TO THE ARTICLES OF INCORPORATION OF
SMARTIRE SYSTEMS INC.
The Corporation is authorized to issue 300,000,000 common shares without par value and 100,000 Preferred Shares without par value, which have the following rights and conditions:
Common Shares
The holders of the common shares shall be entitled:
(a) To vote at all meetings of shareholders of the Corporation except meetings at which only holders of a specified class of shares are entitled to vote;
(b) To receive, subject to the rights of the holders of another class of shares, any dividend declared by the Corporation; and
(c) To receive, subject to the rights of the holders of another class of shares, the remaining property of the Corporation on the liquidation, dissolution or winding up of the Corporation, whether voluntary or involuntary.
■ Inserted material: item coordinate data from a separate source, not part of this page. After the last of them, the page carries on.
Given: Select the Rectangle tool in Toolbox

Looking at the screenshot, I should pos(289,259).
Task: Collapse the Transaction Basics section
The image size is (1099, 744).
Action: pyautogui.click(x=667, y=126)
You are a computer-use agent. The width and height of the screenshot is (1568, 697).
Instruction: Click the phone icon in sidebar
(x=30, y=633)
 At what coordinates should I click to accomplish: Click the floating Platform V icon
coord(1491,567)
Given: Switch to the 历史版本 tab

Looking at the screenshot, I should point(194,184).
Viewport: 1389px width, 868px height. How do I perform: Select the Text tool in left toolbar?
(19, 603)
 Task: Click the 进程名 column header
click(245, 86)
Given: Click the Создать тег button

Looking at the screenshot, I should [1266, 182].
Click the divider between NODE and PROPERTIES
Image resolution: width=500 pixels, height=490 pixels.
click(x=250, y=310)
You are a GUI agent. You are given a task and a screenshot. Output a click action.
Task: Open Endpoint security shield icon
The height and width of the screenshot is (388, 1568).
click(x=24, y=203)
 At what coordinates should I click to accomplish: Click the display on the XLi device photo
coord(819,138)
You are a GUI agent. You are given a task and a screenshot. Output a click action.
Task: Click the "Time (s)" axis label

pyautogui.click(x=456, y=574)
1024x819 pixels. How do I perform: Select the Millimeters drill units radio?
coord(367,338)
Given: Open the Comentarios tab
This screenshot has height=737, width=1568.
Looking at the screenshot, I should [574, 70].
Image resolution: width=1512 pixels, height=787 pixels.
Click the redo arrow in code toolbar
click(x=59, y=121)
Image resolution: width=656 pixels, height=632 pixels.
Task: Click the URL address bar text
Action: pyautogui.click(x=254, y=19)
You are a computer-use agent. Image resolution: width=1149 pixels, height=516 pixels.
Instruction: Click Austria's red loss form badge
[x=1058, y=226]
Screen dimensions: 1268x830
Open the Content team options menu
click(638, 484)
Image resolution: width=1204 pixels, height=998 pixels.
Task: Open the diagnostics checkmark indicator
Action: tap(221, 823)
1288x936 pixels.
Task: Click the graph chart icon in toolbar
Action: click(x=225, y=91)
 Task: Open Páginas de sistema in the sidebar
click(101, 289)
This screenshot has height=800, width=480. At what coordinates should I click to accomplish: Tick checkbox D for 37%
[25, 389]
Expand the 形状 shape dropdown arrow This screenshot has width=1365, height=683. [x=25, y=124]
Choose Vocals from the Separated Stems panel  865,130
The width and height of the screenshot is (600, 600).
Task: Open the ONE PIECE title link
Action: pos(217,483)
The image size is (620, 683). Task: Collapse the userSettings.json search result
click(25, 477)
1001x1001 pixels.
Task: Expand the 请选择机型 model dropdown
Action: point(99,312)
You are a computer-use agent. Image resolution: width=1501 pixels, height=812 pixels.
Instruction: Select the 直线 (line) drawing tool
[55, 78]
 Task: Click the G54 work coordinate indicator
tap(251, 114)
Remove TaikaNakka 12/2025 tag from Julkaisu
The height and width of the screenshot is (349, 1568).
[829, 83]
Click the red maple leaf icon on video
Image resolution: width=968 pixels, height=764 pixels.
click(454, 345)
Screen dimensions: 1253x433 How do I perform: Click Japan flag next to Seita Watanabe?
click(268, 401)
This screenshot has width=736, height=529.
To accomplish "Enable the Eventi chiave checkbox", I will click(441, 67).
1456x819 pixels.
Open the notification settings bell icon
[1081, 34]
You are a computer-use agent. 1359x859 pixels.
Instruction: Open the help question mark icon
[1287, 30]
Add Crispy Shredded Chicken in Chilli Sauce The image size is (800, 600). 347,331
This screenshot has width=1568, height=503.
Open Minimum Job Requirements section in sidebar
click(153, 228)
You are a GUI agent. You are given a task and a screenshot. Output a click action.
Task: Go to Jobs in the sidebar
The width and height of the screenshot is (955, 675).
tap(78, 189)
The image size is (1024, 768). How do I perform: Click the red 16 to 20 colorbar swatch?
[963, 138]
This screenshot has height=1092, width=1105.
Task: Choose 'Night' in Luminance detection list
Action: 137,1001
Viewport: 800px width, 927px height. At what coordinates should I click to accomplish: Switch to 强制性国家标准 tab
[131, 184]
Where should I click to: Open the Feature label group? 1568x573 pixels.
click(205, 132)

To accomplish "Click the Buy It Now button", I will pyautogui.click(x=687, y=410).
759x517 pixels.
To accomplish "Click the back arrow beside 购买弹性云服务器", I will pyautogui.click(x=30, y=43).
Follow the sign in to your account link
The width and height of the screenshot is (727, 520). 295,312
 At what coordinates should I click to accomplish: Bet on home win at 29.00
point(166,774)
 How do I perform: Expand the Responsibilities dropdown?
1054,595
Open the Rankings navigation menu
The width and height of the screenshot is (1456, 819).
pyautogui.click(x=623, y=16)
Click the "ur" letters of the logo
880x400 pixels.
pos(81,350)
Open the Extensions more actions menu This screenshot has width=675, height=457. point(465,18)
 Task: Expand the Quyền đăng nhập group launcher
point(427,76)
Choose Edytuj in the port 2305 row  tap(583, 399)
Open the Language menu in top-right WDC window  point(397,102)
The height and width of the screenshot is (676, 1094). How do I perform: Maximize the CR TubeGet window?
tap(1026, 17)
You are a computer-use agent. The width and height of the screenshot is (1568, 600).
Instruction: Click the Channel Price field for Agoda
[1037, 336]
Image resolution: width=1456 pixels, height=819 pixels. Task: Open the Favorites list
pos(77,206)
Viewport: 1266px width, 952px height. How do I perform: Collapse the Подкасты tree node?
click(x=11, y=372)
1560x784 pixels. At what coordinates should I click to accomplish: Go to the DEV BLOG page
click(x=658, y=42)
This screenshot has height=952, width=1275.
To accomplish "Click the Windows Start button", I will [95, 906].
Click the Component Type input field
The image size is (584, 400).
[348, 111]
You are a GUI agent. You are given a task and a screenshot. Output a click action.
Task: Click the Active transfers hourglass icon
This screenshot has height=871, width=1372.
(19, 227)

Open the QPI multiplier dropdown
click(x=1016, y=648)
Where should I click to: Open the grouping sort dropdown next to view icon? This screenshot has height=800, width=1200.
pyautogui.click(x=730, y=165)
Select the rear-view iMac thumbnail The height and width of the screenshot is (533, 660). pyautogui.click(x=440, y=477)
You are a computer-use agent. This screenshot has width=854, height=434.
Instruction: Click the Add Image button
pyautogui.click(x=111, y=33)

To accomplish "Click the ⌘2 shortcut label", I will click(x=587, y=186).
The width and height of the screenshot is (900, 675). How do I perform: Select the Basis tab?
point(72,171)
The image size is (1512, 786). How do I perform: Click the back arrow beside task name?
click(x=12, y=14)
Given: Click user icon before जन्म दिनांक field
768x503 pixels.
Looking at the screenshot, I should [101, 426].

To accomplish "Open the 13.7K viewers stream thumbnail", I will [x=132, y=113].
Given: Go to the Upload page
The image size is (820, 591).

Preferred Shares Issuable in Series
The Preferred Shares of the Corporation shall have the rights and shall be subject to the restrictions, conditions and limitations as follows:
(a) The Corporation may issue Preferred Shares in one or more series;
(b) The directors may by resolution authorize Articles of Amendment of the Corporation fixing the number of shares in, and determining the designation of the shares of, each series of Preferred Shares;
(c) The directors may by resolution authorize Articles of Amendment of the Corporation creating, defining and attaching special rights and restrictions to the shares of each series.